This is an attempt by the scientists to produce for normal hearing people a little sample of how people with cochlear implants hear so you’ll know what it’s like. So the CD arrives, and I gave it to Brian and said, “Put this thing in the CD player. I’m supposedly track such-and-such on setting such-and-such.” So Brian listened to it and said, “Well, all I hear is a bunch of distortion!”
I said, “That’s the point!” and had a good laugh. I had to ask if he thought that there was something wrong with the CD when he first heard it, or if he was commenting on it overall. He said that some of the CD tracks actually sound pretty good. That’s about all they can do, approximate it, because I can’t tell them, “Yeah, it sounds like that,” and they cannot hear as I do because they don’t have implants.
I’ve asked Brian and others who hear the CD to think of something that they’ve heard that sounds like the track matching my hearing. We’re also going to try to get some cuts of the sound up here at RushLimbaugh.com. Mr. Snerdly has already said that it sounds like an AM radio station off tune, that it has an electronic component to it. Some tracks don’t sound anything like normal hearing, but others do, because the CD represents those various levels of advancement implant recipients have.
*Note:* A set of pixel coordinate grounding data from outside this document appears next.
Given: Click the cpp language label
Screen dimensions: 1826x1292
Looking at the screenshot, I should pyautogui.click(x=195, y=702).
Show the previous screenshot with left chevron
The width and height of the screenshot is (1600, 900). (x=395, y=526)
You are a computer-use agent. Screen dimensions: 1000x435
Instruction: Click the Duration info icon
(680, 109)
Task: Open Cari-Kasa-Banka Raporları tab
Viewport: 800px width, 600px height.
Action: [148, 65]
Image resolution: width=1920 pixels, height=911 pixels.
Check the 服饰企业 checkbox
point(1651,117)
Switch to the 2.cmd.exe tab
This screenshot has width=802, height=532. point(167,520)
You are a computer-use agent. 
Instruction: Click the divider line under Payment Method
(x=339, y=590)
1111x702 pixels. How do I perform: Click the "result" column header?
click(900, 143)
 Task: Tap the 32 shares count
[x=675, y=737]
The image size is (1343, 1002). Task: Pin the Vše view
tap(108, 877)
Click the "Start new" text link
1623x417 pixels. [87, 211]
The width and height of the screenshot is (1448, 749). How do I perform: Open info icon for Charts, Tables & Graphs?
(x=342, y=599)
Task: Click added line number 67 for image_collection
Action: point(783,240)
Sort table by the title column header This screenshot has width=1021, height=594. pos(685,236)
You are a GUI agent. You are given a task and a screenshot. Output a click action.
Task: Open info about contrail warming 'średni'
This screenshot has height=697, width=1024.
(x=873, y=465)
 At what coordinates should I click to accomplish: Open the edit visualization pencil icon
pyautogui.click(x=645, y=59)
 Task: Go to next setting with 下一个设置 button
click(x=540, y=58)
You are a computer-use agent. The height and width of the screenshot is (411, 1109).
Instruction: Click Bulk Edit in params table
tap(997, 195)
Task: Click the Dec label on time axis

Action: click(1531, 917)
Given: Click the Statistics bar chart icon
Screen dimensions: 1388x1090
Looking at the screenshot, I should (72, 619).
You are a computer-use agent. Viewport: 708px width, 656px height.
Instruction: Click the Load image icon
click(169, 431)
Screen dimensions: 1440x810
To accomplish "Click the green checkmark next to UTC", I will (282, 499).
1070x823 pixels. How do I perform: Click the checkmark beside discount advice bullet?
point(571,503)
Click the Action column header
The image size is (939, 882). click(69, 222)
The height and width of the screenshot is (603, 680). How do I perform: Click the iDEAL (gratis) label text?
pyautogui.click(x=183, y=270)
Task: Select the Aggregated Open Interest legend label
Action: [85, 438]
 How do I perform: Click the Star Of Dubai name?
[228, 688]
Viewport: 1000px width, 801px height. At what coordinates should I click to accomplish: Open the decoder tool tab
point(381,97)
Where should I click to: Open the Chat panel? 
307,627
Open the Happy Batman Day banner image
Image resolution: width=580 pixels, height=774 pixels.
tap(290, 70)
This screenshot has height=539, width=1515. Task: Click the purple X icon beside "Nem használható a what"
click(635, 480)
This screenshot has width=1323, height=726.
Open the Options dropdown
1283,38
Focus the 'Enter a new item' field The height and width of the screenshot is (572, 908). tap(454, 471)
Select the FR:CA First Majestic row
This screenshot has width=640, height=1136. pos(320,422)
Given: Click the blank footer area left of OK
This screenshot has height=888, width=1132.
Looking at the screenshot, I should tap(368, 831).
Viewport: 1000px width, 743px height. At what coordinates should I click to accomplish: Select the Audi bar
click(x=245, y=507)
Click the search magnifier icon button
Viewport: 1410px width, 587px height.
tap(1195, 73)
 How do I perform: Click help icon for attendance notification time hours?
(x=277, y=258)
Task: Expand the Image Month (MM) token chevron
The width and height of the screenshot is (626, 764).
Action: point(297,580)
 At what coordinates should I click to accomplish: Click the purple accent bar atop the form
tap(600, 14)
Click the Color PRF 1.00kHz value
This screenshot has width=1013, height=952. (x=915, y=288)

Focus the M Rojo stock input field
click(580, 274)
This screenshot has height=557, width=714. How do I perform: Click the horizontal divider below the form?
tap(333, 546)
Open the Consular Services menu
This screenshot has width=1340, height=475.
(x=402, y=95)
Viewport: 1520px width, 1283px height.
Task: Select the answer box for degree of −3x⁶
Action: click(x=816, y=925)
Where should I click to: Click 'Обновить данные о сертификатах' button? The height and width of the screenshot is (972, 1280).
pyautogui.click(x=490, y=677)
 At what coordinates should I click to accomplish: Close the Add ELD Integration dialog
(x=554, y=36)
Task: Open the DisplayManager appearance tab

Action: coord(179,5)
When I came back, I said that things sounded like a microcassette recorder. I hissed and described the tape hiss. Apparently, this CD track is like me hearing what I sound like to myself, only reproduced by a doctor on an estimate basis. I listened to the CD myself, but I don’t know what they would sound like to someone with normal hearing. Anyway, I guess it’s pretty close if the reaction is distortion.